■ WHAT YOU HAVE TO DO ■
Every line of the material is to be given again exactly.

□ □ □

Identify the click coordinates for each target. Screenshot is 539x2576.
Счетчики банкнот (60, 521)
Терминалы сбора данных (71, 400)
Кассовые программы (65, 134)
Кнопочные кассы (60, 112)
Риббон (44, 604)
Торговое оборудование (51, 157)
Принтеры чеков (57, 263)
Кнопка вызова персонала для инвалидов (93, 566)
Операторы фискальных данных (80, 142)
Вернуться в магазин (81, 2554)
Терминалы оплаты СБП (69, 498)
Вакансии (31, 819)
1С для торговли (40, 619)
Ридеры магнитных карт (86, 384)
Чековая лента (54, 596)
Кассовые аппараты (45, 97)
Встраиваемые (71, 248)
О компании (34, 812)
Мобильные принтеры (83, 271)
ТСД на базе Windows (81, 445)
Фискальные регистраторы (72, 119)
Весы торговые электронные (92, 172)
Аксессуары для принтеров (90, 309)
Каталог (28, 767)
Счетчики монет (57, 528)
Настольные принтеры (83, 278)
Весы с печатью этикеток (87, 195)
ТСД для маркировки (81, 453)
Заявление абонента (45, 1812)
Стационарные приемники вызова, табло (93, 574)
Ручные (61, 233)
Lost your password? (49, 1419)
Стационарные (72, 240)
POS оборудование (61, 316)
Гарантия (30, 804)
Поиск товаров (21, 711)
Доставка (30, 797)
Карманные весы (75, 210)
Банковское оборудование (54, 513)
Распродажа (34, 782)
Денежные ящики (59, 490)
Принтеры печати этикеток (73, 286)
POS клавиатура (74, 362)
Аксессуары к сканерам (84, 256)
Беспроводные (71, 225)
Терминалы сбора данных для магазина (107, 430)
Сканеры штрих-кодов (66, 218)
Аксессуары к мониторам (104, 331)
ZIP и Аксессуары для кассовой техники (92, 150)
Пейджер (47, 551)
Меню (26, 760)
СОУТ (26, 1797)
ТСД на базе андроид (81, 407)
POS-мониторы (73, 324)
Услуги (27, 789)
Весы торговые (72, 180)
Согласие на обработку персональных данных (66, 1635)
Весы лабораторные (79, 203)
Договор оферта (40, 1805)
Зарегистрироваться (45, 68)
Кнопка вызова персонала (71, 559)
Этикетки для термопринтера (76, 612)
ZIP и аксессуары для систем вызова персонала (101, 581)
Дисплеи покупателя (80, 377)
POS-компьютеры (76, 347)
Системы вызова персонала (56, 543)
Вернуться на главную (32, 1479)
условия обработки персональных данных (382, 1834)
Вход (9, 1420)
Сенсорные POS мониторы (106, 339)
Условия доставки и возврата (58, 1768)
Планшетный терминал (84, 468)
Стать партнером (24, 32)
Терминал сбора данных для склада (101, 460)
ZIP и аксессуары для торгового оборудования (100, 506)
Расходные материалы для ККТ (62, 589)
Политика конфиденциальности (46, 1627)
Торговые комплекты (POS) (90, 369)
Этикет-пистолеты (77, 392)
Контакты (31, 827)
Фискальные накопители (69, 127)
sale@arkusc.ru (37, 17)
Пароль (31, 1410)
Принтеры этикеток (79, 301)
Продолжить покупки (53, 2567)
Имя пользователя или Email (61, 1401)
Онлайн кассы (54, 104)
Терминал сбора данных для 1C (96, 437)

□ □ □

■ ANSWER SECTION ■
Identify the click coordinates for each target. Screenshot is 539x2576.
Счетчики банкнот (60, 521)
Терминалы сбора данных (71, 400)
Кассовые программы (65, 134)
Кнопочные кассы (60, 112)
Риббон (44, 604)
Торговое оборудование (51, 157)
Принтеры чеков (57, 263)
Кнопка вызова персонала для инвалидов (93, 566)
Операторы фискальных данных (80, 142)
Вернуться в магазин (81, 2554)
Терминалы оплаты СБП (69, 498)
Вакансии (31, 819)
1С для торговли (40, 619)
Ридеры магнитных карт (86, 384)
Чековая лента (54, 596)
Кассовые аппараты (45, 97)
Встраиваемые (71, 248)
О компании (34, 812)
Мобильные принтеры (83, 271)
ТСД на базе Windows (81, 445)
Фискальные регистраторы (72, 119)
Весы торговые электронные (92, 172)
Аксессуары для принтеров (90, 309)
Каталог (28, 767)
Счетчики монет (57, 528)
Настольные принтеры (83, 278)
Весы с печатью этикеток (87, 195)
ТСД для маркировки (81, 453)
Заявление абонента (45, 1812)
Стационарные приемники вызова, табло (93, 574)
Ручные (61, 233)
Lost your password? (49, 1419)
Стационарные (72, 240)
POS оборудование (61, 316)
Гарантия (30, 804)
Поиск товаров (21, 711)
Доставка (30, 797)
Карманные весы (75, 210)
Банковское оборудование (54, 513)
Распродажа (34, 782)
Денежные ящики (59, 490)
Принтеры печати этикеток (73, 286)
POS клавиатура (74, 362)
Аксессуары к сканерам (84, 256)
Беспроводные (71, 225)
Терминалы сбора данных для магазина (107, 430)
Сканеры штрих-кодов (66, 218)
Аксессуары к мониторам (104, 331)
ZIP и Аксессуары для кассовой техники (92, 150)
Пейджер (47, 551)
Меню (26, 760)
СОУТ (26, 1797)
ТСД на базе андроид (81, 407)
POS-мониторы (73, 324)
Услуги (27, 789)
Весы торговые (72, 180)
Согласие на обработку персональных данных (66, 1635)
Весы лабораторные (79, 203)
Договор оферта (40, 1805)
Зарегистрироваться (45, 68)
Кнопка вызова персонала (71, 559)
Этикетки для термопринтера (76, 612)
ZIP и аксессуары для систем вызова персонала (101, 581)
Дисплеи покупателя (80, 377)
POS-компьютеры (76, 347)
Системы вызова персонала (56, 543)
Вернуться на главную (32, 1479)
условия обработки персональных данных (382, 1834)
Вход (9, 1420)
Сенсорные POS мониторы (106, 339)
Условия доставки и возврата (58, 1768)
Планшетный терминал (84, 468)
Стать партнером (24, 32)
Терминал сбора данных для склада (101, 460)
ZIP и аксессуары для торгового оборудования (100, 506)
Расходные материалы для ККТ (62, 589)
Политика конфиденциальности (46, 1627)
Торговые комплекты (POS) (90, 369)
Этикет-пистолеты (77, 392)
Контакты (31, 827)
Фискальные накопители (69, 127)
sale@arkusc.ru (37, 17)
Пароль (31, 1410)
Принтеры этикеток (79, 301)
Продолжить покупки (53, 2567)
Имя пользователя или Email (61, 1401)
Онлайн кассы (54, 104)
Терминал сбора данных для 1C (96, 437)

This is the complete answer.